Et j’ai revu en pensée une des victimes de ce carnage, François Duchesne, le directeur des communications au Musée national des beaux-arts du Québec, si courtois, aimable et allumé. Il m’a semblé que le héros de la chanson des Cowboys devait, de son camion, le regarder s’affaisser, comme cette Suzanne Clermont, rieuse et adorable, selon tous ses proches.
Tous des camionneurs
« Le monde est rendu fou. » Tu parles ! Et pas juste ceux qui souffrent de maladie mentale et réclament des soins et des mesures de prévention ; leurs besoins criants reconnus bien tard. Les autres aussi. Car tant de personnes se radicalisent, sinon dans leurs s estes violents, du moins à coups d’opinions tranchées et d’invectives à pleins médias sociaux. Les esprits s’échauffent et les frustrations pandémiques exacerbent les tensions entre les camps. « Le monde est rendu fou » si chacun n’y est plus capable de discuter sans vouloir arracher la tête de celui qui pense différemment de lui.

> _Segment de données_:
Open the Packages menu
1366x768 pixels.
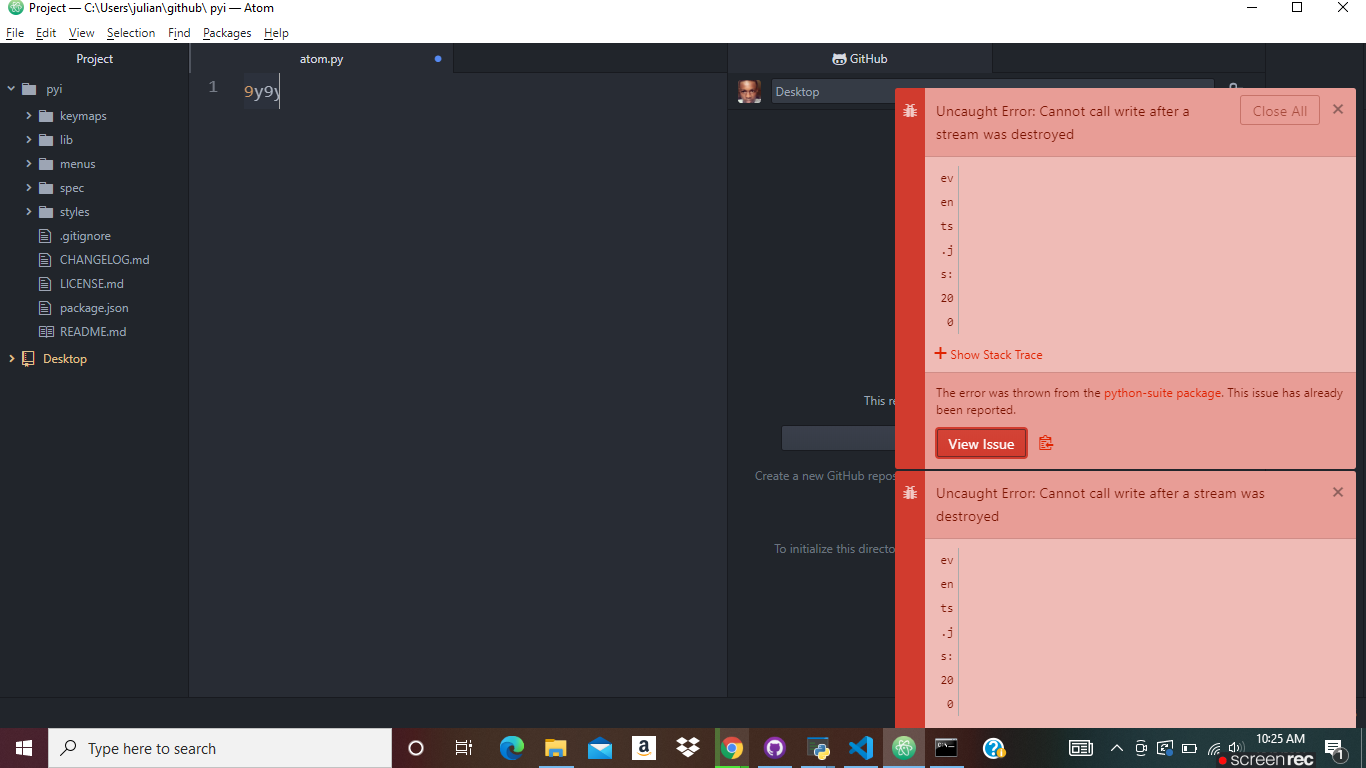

> _Consigne_:
Reproduisez le texte en entier, sans y changer un mot. Appuyez-vous uniquement sur le texte.

> _Réponse_:
Et j’ai revu en pensée une des victimes de ce carnage, François Duchesne, le directeur des communications au Musée national des beaux-arts du Québec, si courtois, aimable et allumé. Il m’a semblé que le héros de la chanson des Cowboys devait, de son camion, le regarder s’affaisser, comme cette Suzanne Clermont, rieuse et adorable, selon tous ses proches.
Tous des camionneurs
« Le monde est rendu fou. » Tu parles ! Et pas juste ceux qui souffrent de maladie mentale et réclament des soins et des mesures de prévention ; leurs besoins criants reconnus bien tard. Les autres aussi. Car tant de personnes se radicalisent, sinon dans leurs s estes violents, du moins à coups d’opinions tranchées et d’invectives à pleins médias sociaux. Les esprits s’échauffent et les frustrations pandémiques exacerbent les tensions entre les camps. « Le monde est rendu fou » si chacun n’y est plus capable de discuter sans vouloir arracher la tête de celui qui pense différemment de lui.